What needs to be done: Can you reproduce, character for character, the stretch of the items below that opens with the line containing "The width and height of the screenshot is (1370, 651)." and closes with the line containing "will click(x=1018, y=54).", including both of those lines?

Items from a dataset:
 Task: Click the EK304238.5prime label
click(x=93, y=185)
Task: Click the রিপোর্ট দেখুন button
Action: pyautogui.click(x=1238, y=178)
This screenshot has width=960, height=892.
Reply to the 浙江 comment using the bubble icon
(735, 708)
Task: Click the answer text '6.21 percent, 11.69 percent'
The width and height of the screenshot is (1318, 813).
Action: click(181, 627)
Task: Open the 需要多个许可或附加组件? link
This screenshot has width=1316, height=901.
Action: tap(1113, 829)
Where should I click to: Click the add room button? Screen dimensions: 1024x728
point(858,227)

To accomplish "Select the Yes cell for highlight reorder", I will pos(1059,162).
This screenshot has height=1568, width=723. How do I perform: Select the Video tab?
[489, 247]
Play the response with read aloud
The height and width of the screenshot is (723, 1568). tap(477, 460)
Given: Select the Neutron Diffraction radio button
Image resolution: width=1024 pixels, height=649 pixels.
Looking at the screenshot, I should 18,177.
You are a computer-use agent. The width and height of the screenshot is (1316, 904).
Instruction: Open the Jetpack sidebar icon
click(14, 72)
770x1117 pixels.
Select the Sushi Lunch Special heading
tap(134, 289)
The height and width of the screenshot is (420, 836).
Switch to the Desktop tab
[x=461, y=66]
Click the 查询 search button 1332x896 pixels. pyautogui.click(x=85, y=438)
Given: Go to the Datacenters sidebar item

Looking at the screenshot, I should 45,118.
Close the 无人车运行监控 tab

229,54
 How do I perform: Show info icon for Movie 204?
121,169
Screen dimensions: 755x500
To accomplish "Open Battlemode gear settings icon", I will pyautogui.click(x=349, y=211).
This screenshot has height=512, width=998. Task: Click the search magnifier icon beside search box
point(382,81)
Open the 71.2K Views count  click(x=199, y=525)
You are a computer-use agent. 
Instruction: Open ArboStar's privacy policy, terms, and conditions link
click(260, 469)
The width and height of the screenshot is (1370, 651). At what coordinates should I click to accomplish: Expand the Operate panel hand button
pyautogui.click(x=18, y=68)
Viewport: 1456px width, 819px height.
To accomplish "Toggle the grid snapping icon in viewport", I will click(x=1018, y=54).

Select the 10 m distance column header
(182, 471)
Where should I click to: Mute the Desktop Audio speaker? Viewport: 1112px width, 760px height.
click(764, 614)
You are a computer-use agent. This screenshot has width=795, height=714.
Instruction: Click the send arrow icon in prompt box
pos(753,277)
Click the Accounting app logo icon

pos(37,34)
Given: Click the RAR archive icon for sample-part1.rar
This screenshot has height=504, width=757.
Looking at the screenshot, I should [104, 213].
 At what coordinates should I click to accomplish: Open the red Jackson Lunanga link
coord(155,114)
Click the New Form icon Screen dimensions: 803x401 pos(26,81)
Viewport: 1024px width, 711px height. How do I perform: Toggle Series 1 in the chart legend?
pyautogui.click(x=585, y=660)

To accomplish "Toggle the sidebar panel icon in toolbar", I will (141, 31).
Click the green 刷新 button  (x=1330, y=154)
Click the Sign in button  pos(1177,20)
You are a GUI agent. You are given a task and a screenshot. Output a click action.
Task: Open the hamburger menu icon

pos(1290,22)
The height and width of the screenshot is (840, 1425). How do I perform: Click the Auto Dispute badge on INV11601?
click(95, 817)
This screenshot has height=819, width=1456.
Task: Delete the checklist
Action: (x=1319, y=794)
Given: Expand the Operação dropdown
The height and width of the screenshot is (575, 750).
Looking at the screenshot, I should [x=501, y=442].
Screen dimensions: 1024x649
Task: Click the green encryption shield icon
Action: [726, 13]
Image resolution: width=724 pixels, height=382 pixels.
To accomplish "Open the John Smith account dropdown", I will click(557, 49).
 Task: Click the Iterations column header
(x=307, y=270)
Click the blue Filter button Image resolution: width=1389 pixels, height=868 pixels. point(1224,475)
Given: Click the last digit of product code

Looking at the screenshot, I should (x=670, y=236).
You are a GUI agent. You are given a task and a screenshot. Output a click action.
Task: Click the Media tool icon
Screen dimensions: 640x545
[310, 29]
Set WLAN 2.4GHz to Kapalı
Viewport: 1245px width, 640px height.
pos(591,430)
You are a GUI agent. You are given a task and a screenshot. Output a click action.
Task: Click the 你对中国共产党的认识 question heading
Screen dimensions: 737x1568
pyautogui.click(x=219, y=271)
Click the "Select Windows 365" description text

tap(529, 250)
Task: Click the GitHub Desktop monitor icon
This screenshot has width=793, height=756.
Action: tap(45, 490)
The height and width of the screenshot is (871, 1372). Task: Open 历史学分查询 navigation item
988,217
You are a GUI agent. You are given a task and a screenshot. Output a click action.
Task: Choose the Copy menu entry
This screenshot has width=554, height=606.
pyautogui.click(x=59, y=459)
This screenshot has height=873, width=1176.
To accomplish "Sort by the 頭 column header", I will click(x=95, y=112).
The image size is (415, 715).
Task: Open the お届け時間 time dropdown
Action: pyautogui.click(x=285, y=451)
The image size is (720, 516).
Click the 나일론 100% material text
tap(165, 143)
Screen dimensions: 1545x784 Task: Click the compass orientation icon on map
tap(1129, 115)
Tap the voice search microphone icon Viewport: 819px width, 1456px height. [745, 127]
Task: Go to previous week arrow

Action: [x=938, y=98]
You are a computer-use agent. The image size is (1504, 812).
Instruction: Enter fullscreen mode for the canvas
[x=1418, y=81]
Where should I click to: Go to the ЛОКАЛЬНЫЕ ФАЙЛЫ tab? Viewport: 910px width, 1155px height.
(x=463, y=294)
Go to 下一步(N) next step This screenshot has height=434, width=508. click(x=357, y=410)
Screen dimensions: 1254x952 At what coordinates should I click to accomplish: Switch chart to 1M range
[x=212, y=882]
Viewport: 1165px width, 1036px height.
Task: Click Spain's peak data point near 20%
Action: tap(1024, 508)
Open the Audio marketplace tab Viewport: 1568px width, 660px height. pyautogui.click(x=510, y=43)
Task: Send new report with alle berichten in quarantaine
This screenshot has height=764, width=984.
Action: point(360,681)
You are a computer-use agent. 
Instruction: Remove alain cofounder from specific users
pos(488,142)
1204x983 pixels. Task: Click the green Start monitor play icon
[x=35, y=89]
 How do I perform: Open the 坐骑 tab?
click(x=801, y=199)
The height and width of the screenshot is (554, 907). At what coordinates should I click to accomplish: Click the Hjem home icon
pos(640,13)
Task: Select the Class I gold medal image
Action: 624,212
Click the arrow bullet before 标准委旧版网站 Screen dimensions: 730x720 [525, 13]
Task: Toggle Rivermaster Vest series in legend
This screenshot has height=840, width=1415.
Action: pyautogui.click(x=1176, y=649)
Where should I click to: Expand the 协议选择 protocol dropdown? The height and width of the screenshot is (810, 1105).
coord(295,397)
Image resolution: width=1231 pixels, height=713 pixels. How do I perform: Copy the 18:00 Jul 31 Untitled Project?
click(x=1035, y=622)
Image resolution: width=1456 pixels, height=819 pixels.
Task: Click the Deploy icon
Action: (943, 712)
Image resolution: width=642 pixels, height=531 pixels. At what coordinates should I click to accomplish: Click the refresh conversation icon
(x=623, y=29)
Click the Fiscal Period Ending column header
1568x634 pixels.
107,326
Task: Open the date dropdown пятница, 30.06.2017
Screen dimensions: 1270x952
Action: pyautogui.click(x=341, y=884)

Result for this task:
The width and height of the screenshot is (1370, 651). At what coordinates should I click to accomplish: Expand the Operate panel hand button
pyautogui.click(x=18, y=68)
Viewport: 1456px width, 819px height.
To accomplish "Toggle the grid snapping icon in viewport", I will click(x=1018, y=54).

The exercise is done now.